この障害は、マイクロソフトのWindows UpdateによるPCの再起動がSkypeのネットワークリソースに影響を与えたことに加え、今まで発覚していなかったネットワーク自己回復機能のバグが重なって発生したもの。2日間に渡り、Skypeにログインできない状態が続いていた。
岩田氏は「Windows Updateが悪いのではなく、すべてはSkype側の問題」と前置いた上でSkypeネットワークの詳細を説明。通常、Skypeでは全ユーザーのうち1%未満に相当するユーザーがスーパーノードとなり、全ユーザーを支えるネットワークとなるが、Windows Updateによる再起動によってスーパーノードのネットワークも一旦切断される。

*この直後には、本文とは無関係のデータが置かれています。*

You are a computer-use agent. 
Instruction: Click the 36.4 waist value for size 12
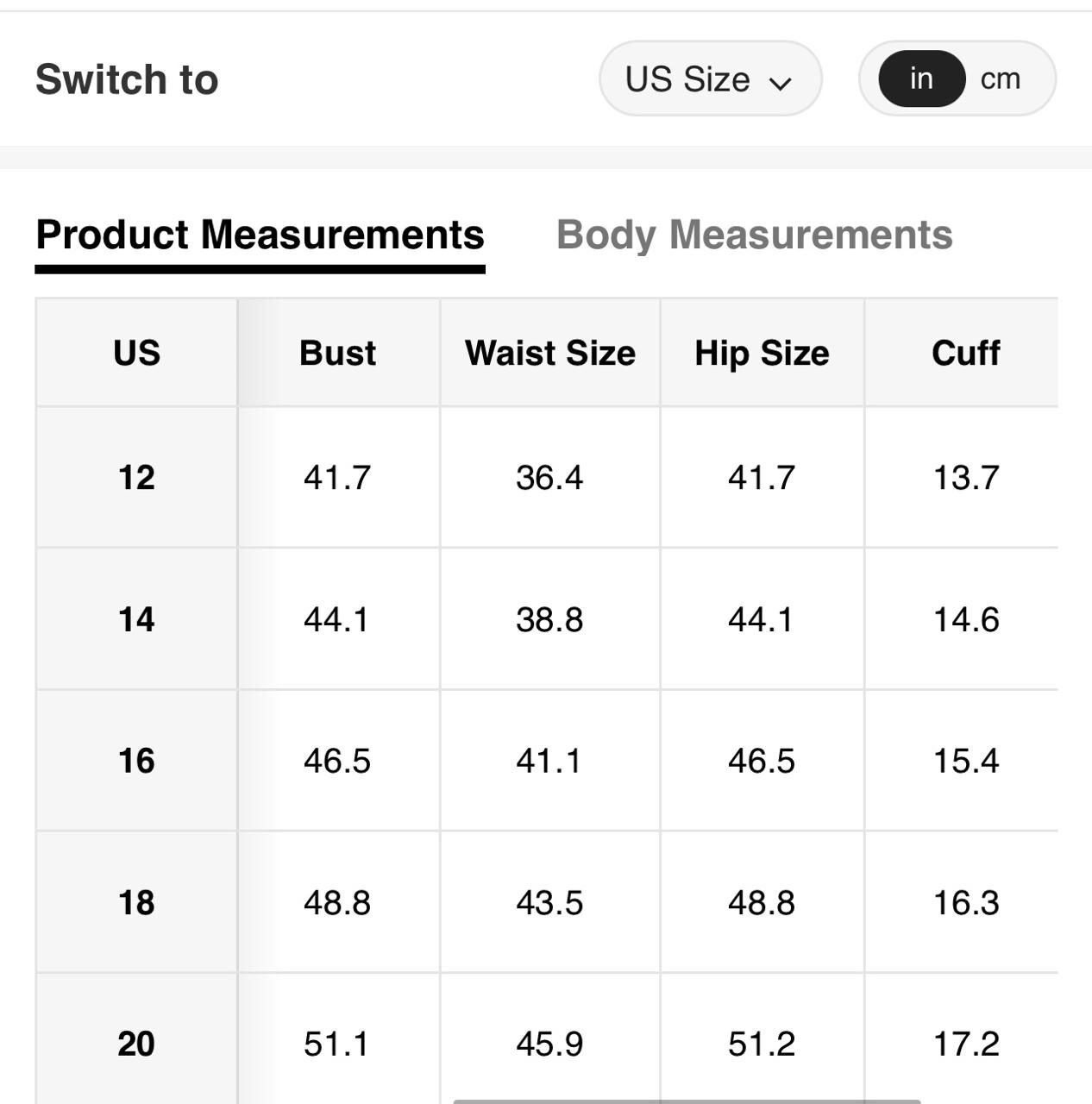pos(549,477)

ただし、通常であればそうしたスーパーノードの切断を察知し、Skype全体をコントロールしてスーパーノードの数を増やすことで対処する自己回復機能が動作するはずが、今回の障害ではバグにより自己修復機能が正しく動作しなかったという。こうしたスーパーノードの問題に加え、クライアント側からログインの要求が殺到したことも影響して今回の障害が発生したと岩田氏は説明。該当のバグはすでに修正されており、「今後はこうした障害は発生しない」とした。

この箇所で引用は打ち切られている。